Recent homeless encampment sweeps have created challenges for shelters around Omaha to ensure housing as winter nears.

Over 2,000 people in Nebraska are estimated to be without housing on any given day. With a lack of affordable housing in Omaha, people like Richard Thomas Jr. see themselves back in emergency shelters multiple times before finding permanent housing. Thomas said he’s been at the Sienna Francis homeless shelter for the past year.

“It seems like the ones that get assistance don’t need it, because they can get assistance because they are competent,” Thomas said. “The ones who need assistance, they are incompetent and have mental problems like schizophrenia and they’re left here to sit.”

According to the U.S Department of Housing and Urban Development, unsheltered homelessness increased by 30% in Omaha in 2020, which has brought new challenges for local shelters like the Open Door Mission.

Many shelters are having to take a new approach to keep their facilities from bursting at the seams. Open Door Mission Senior Program Director Steve Frazee said they are finding alternative ways to deal with the shelter reaching capacity.
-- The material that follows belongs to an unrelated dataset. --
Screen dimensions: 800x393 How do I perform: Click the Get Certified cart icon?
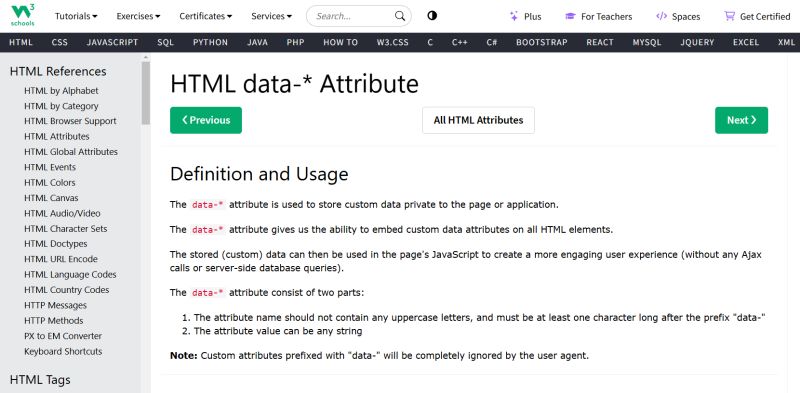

“Last year we reduced the volume of people in shelters, so we had a hotel so people would have individual rooms so we wouldn’t have the congregate living problem,” Frazee said. “We are in the process of developing those plans in case we need it again this year.”

Fixing this issue is difficult due to a lack of resources. There’s been an influx of people struggling to get back on their feet because of the pandemic. 

Without proper resources for community nonprofits and shelters, police tearing down homeless encampments is just moving the problem somewhere else.

Another contributing factor to homelessness is the lack of housing. Omaha developers are focused on apartment complexes that are geared toward higher income levels rather than low-income housing.

Currently, the Omaha Housing Authority has a list of factors that limit who is eligible for their Public and Affordable housing program. One member of the household must be a U.S. citizen, you cannot have been evicted within three years if it was for criminal activity and two years if it was for refusal of payment and you have to also be debt-free to your previous tenants. These factors commonly lead people to homelessness, inevitably causing them to depend on these programs.